Finance
Finance

Equity release pros and cons

October, 2014 equity

By lovemoney.com

Last updated: 26 October 2014, 09:13 GMT

The total amount of money lent through equity release passed £1 billion in the first nine months of 2014, according to the Equity Release Council. The average amount released between July and September also hit a record high of £67,467.

It shows how equity release has become a crucial part of many people’s retirement income. But if you’re considering it you need to know how it works and, crucially, how much it might cost.

Equity release in a nutshell

Equity release is where you release some of the value (equity) in your home to provide you with some cash. You continue to live in the home. You need to have paid off most or all of your mortgage before you can consider equity release and you’ll normally have to be aged at least 55.

There are two main forms of equity release: lifetime mortgages and home reversion schemes.

Lifetime mortgages

A lifetime mortgage is essentially a loan secured against the value of your home. You are charged interest on the amount you have borrowed, as with a conventional mortgage. When you either die or sell the home, the money from the sale is used to pay off the mortgage.

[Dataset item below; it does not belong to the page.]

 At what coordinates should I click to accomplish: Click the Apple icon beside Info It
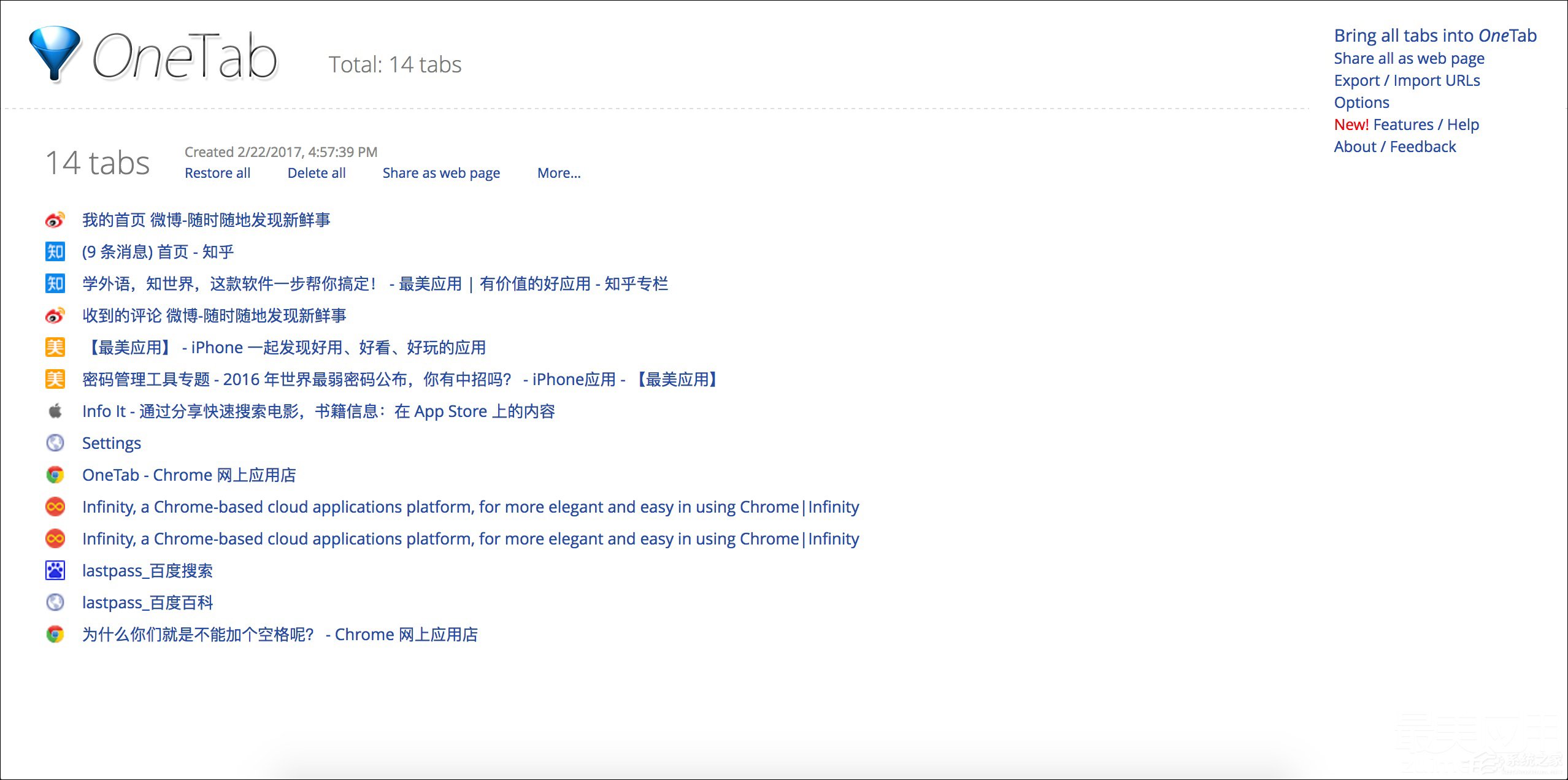click(x=55, y=411)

You can take a lifetime mortgage as a lump sum, where the interest is added, or rolled up, until the property is sold, or as an initial loan with the option to take other payments later, known as drawdown. The latter can be useful as it will provide regular payments over a number of years.

You can also opt for a mortgage where you can pay off some or all of the interest over time. This can be a much cheaper option.
If you’re in ill health, you may be eligible for an enhanced lifetime mortgage, which will offer you more money upfront.
The danger with this type of equity release, in theory, is if property prices fall you could end up not having enough money from the sale of your home to repay the loan.

Most equity release companies will guard against this by offering what’s called a no-negative-equity guarantee. This ensures you won’t have to pay back more than the value of your home at the time you take out the loan.
A bigger potential drawback is that you may end up paying out a fortune in interest charges, depending on how long you live.

Home reversion plans

A home reversion plan is when a company buys all or part of your home but allows you to continue living in it under a lease agreement. In essence, you’ll be renting all or part of it.

In return, you get a cash lump sum but be aware that this will be below market value.
The percentage you can borrow against will depend on how old you are when you go for the equity release plan. The younger you are, the less you’ll get.

Be aware that you’ll be exchanging a greater percentage of your home than the percentage of its value you’ll receive. So, for example, you could receive 20% of the value in return for the equity release company getting a 60% share of your home.

As with a lifetime mortgage, you can opt for a lump sum upfront or a regular drawdown income. As well as losing out on the true value of your home, another potential drawback of this type of equity release is not owning your own home means you cannot pass it on to your family.

You will also potentially need to invest some of the money you receive, otherwise it will lose value due to inflation. This takes time and effort, particularly with interest rates on savings accounts as low as they are right now.
Interest charges and fees

There are likely to be fees to pay, including administration fees, legal fees and valuation fees. You may also be charged an early repayment fee if you pay your loan off early.

Potential effect on benefits

If you’re on a low income and receiving benefits, opting for equity release and a subsequent increase in income could see your benefits cut or stopped altogether.

Don’t rush in

While equity release can seem a very tempting proposition, particularly if you really need some money now, it’s important to consider all your options. If possible, you might want to get independent financial advice that will look at your specific circumstances.

You must make sure you can afford the repayments.
If you think equity release is the right road for you, shop around for quotes and make sure the company you use is on the Financial Conduct Authority register and a member of the Equity Release Council. They should also be qualified to give advice on equity release.